Il senatore di Fratelli d’Italia Lucio Malan ad Olbia: «Votare sì per cambiare la giustizia»
«Dire sì al referendum vuol dire approvare una riforma della giustizia attesa da decenni»: il presidente del gruppo di Fratelli d’Italia al Senato Lucio Malan ha espresso questa mattina a Olbia le ragioni del sì nella campagna referendaria. Con lui, nella sede di Fratelli d’Italia, il deputato Francesco Mura, coordinatore regionale del partito, che ha aperto l’incontro, e il senatore Giovanni Satta che ha citato i casi di «malagiustizia» e tra questi quello di Benianimo Zuncheddu. «Io sono un medico – ha detto – e so che se si sbaglia per imperizia o negligenza si paga. Quella dei magistrati è l’unica categoria che non paga mai e questa è una stortura del sistema».

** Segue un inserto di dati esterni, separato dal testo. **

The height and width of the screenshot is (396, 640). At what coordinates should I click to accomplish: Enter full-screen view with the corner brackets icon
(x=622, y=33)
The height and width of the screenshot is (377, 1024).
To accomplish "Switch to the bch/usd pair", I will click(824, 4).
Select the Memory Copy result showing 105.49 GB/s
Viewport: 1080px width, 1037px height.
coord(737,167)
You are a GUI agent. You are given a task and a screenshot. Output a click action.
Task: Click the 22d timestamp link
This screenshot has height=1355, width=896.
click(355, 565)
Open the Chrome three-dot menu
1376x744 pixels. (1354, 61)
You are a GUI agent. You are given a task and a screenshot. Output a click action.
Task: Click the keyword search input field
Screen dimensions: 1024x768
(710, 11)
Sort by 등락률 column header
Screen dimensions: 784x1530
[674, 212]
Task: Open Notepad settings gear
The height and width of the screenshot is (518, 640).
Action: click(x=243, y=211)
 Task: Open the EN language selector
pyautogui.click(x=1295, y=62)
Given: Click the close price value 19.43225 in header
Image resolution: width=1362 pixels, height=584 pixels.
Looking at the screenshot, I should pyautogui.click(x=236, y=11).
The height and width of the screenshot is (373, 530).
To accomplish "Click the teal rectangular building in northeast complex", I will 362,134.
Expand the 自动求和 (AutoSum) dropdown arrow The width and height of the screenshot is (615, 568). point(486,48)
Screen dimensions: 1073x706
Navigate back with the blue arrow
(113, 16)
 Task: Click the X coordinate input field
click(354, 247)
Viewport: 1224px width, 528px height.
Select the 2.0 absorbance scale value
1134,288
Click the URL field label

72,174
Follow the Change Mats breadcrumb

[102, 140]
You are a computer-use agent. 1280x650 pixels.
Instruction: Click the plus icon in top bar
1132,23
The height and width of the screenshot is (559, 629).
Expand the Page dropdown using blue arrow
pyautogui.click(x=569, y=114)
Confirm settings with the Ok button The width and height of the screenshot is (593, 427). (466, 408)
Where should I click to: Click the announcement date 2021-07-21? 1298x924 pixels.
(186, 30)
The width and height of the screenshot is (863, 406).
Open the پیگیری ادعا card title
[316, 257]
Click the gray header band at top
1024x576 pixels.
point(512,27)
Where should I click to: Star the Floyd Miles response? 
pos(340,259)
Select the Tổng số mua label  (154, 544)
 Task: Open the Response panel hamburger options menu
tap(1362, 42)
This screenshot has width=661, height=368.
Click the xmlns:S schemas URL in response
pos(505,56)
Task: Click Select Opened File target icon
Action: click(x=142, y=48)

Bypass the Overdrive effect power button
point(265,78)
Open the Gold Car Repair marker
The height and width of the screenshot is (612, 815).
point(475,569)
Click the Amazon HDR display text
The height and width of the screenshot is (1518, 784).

«Fratelli d’Italia ha il massimo rispetto della magistratura – ha rimarcato Malan – ma questo non esclude che sia necessario correggere alcune storture e che chi commette degli errori deve risponderne. è una questione che può toccare ognuno di noi, perché i magistrati hanno in mano la vita delle persone». Nessun controllo politico, assicura il senatore: «La magistratura, pm compresi, restano indipendenti come sancito dalla costituzione».